One of the most common ways hackers get your information is by sending fake texts and emails asking you to verify your identity or protect your account. This is a form of ‘phishing’ and will ask you to enter your log-in details.
Hackers may claim there has been an unrecognised log in attempt on your account and you need to enter your password to regain access to your account. If you do so, hackers will then have access to your account details and may buy items using your cards or even access your bank details and personal information.
If you receive a text or email of this nature, do not click on any links. Click on the sender’s name to see their email address – it will likely be a random email unrelated to Amazon. Log onto your account yourself and check for any security alerts.
The emails or texts you receive may also contain very slight grammar and spelling errors, so look closely. It is better to be safe than sorry, so even if you think the email is genuine, do not click the links.
There is nothing more exciting than receiving a gift card, and hackers know this. With e-gift cards being a popular present, they can easily trick people into buying online gift cards. To do this, they impersonate family members or friends and ask people to reveal their unique card numbers.

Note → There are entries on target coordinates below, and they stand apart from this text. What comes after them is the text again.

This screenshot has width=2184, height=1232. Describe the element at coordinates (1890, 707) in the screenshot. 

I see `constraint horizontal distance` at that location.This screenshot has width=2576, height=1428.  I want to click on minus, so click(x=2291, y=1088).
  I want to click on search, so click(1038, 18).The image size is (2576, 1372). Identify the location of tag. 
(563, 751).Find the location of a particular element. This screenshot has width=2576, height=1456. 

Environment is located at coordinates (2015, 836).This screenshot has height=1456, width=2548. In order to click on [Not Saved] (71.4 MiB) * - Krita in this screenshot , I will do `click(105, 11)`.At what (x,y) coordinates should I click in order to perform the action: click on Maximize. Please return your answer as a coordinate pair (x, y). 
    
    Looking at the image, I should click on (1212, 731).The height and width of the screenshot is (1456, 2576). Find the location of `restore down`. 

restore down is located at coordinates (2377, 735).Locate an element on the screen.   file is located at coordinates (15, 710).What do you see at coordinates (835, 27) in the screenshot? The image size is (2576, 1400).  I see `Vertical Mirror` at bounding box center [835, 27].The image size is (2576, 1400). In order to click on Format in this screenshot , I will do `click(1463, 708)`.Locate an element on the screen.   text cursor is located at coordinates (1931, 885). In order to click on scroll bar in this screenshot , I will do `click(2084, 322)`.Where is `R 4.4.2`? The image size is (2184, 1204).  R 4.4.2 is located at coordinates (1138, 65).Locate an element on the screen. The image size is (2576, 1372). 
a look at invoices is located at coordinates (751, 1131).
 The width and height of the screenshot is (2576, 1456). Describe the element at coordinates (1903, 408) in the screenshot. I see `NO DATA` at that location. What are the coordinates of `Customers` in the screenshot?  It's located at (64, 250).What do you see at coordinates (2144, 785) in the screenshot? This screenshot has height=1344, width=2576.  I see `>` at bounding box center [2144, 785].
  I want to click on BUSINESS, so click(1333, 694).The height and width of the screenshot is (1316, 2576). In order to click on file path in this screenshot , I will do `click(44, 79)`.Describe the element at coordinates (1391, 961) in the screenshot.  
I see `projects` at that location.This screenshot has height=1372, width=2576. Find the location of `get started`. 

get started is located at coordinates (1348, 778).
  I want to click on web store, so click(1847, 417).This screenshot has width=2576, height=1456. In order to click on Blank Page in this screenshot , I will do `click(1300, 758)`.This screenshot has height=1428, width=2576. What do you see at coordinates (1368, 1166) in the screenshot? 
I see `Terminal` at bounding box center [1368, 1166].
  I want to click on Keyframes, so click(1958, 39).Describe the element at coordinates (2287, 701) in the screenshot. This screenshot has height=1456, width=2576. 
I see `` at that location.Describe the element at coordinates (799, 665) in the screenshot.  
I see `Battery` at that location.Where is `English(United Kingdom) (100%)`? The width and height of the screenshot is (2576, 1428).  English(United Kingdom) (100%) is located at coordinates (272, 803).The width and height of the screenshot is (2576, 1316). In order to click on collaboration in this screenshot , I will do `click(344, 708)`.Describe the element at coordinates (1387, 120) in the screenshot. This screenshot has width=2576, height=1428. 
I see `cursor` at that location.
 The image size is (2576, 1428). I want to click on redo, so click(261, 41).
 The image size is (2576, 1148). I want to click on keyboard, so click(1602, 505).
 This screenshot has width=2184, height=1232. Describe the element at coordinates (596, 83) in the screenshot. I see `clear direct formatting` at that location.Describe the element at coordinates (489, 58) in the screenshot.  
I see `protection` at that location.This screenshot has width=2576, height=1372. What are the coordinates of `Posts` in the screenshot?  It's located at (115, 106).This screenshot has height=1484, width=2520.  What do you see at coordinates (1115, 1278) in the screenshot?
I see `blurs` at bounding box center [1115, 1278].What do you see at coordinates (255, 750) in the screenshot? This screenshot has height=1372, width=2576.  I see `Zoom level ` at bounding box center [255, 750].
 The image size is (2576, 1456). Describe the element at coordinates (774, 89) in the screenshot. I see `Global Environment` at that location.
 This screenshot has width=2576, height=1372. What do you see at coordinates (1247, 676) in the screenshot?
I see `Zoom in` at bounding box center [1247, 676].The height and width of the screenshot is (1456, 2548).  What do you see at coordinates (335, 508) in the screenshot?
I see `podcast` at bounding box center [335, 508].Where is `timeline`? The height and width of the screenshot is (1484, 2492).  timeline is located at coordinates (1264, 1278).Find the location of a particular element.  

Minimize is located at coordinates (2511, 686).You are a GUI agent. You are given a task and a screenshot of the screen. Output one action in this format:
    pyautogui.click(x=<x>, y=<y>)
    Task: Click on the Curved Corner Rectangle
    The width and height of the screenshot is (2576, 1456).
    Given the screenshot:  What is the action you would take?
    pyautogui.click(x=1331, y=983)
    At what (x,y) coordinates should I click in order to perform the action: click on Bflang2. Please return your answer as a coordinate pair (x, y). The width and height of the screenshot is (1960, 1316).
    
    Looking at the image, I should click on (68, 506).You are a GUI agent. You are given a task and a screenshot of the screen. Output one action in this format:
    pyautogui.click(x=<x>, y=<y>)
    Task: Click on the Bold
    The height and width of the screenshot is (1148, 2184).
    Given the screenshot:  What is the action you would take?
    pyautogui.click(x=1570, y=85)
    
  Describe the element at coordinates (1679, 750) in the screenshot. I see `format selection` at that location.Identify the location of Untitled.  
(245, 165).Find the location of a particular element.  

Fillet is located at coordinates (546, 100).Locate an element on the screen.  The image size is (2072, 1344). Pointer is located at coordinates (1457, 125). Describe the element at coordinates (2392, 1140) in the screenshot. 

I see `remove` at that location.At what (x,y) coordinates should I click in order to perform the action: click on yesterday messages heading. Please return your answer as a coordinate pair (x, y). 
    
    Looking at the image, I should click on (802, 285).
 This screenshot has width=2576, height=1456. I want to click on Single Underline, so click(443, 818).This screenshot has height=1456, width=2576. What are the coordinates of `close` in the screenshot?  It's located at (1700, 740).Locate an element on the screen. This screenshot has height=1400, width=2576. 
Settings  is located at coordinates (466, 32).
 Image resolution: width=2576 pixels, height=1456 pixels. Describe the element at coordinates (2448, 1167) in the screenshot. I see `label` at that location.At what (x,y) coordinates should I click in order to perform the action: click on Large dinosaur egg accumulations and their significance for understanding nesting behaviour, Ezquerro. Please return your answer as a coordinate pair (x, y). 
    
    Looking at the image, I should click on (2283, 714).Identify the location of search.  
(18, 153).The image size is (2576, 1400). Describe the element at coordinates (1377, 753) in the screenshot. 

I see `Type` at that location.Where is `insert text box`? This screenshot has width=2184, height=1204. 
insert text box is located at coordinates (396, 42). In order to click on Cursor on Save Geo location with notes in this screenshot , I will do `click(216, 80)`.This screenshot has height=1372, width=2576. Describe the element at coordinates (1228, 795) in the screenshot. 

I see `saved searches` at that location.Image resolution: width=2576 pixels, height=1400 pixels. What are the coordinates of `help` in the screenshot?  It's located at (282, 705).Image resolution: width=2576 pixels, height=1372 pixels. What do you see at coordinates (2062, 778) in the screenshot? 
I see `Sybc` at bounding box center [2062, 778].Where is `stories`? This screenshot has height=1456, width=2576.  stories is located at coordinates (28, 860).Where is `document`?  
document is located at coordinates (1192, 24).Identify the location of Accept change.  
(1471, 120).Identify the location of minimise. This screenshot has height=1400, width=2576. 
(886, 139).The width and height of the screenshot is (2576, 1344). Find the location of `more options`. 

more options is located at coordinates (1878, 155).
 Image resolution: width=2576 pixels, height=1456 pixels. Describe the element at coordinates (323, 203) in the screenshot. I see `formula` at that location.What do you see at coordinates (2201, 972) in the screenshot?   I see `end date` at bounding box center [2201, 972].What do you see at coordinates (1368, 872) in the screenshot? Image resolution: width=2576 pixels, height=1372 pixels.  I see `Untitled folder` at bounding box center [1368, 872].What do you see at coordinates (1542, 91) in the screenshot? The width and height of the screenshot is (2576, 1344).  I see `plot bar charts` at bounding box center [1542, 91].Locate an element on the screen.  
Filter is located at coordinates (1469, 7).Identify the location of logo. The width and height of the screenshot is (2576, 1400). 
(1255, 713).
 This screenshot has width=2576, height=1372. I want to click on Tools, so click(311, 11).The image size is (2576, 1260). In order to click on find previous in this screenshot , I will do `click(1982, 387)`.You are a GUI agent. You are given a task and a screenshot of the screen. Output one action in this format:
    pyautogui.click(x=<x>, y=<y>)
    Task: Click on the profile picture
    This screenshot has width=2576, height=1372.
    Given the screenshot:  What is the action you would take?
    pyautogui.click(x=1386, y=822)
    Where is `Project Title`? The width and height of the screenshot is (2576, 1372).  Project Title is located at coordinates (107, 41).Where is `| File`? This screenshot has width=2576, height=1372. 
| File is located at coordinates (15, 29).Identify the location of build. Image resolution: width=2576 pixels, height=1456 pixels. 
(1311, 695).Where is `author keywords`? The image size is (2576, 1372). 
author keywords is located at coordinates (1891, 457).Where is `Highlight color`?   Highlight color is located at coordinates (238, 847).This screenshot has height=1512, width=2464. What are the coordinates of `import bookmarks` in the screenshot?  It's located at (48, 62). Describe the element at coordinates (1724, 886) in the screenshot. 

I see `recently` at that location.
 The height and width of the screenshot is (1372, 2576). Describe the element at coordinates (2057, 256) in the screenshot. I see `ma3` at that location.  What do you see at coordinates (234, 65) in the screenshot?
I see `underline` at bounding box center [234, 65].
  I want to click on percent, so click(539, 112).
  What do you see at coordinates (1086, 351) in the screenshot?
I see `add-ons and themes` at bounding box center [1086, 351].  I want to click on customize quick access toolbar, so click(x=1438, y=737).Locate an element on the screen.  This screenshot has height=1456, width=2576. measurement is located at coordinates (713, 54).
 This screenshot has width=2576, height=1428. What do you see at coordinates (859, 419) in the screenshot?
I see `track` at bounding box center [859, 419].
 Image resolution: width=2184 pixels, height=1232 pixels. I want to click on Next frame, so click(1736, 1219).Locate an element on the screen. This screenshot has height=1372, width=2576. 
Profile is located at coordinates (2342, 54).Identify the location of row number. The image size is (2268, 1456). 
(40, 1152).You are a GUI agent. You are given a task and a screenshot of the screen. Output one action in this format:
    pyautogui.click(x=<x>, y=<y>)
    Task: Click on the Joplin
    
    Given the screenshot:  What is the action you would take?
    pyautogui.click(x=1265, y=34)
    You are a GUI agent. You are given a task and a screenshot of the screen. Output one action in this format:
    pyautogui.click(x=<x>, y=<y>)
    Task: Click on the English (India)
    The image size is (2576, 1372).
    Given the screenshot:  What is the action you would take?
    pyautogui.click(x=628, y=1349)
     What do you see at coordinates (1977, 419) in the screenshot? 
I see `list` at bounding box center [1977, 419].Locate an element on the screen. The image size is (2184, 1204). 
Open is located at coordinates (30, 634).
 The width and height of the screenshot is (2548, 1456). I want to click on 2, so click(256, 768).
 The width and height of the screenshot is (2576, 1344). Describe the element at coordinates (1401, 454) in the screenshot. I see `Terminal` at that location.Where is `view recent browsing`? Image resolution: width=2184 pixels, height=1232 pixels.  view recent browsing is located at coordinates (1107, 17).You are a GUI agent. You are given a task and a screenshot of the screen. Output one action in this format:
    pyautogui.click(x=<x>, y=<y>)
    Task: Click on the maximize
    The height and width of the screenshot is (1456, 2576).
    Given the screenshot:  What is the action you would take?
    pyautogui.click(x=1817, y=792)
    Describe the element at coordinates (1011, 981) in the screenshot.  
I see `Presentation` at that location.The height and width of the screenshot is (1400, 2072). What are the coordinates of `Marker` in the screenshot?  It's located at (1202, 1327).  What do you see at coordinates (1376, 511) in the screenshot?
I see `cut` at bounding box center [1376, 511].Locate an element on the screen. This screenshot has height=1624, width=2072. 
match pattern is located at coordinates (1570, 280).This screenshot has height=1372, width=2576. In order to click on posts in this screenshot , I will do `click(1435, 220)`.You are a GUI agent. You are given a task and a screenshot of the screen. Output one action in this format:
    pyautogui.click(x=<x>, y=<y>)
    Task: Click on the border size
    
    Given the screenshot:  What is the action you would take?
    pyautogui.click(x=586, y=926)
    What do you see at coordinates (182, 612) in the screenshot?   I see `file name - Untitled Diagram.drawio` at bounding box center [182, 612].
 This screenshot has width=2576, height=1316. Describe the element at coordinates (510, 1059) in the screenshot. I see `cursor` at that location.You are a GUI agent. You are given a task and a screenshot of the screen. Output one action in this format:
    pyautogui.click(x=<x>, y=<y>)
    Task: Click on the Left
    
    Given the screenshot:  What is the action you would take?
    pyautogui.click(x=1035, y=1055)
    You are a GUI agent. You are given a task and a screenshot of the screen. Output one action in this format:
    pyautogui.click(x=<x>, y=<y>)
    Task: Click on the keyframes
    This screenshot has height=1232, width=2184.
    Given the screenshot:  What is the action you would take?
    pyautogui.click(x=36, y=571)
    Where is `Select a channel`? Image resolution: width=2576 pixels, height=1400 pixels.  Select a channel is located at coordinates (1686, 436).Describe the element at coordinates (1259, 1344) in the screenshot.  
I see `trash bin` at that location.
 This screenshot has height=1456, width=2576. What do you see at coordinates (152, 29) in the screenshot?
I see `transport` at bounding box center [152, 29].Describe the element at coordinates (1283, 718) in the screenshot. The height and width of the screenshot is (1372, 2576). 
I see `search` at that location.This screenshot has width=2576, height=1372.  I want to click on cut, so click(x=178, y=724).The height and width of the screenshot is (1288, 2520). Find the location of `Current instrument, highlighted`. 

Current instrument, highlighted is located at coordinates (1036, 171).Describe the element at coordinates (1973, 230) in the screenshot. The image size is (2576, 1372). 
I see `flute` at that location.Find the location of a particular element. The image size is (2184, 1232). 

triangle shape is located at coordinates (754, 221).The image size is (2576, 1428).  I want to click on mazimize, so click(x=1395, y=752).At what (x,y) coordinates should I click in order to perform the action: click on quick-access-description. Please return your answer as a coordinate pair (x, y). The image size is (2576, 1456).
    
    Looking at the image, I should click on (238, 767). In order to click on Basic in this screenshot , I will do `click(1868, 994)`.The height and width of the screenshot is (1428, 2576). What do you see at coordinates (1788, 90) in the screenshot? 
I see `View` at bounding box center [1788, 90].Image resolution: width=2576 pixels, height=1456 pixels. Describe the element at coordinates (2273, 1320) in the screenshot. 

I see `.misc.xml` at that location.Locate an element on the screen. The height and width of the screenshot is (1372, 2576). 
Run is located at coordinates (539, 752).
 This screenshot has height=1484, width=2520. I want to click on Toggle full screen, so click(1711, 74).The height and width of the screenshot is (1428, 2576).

These gift cards will then be redeemed by the hackers at your expense. They may also claim the gift card is not available for long, and you must act quickly. This puts pressure on victims and therefore they are more likely to respond.
If you receive a message of this nature, verify with friends and family to see if it is legitimate. Speak to them in person or over the telephone to do this – do not respond to the email. Beware of any messages which pile on the pressure and urge you to act quickly.
So, if you are thinking of bagging a bargain this Amazon Prime Day, make sure you know what to look out for to protect your personal information and your money!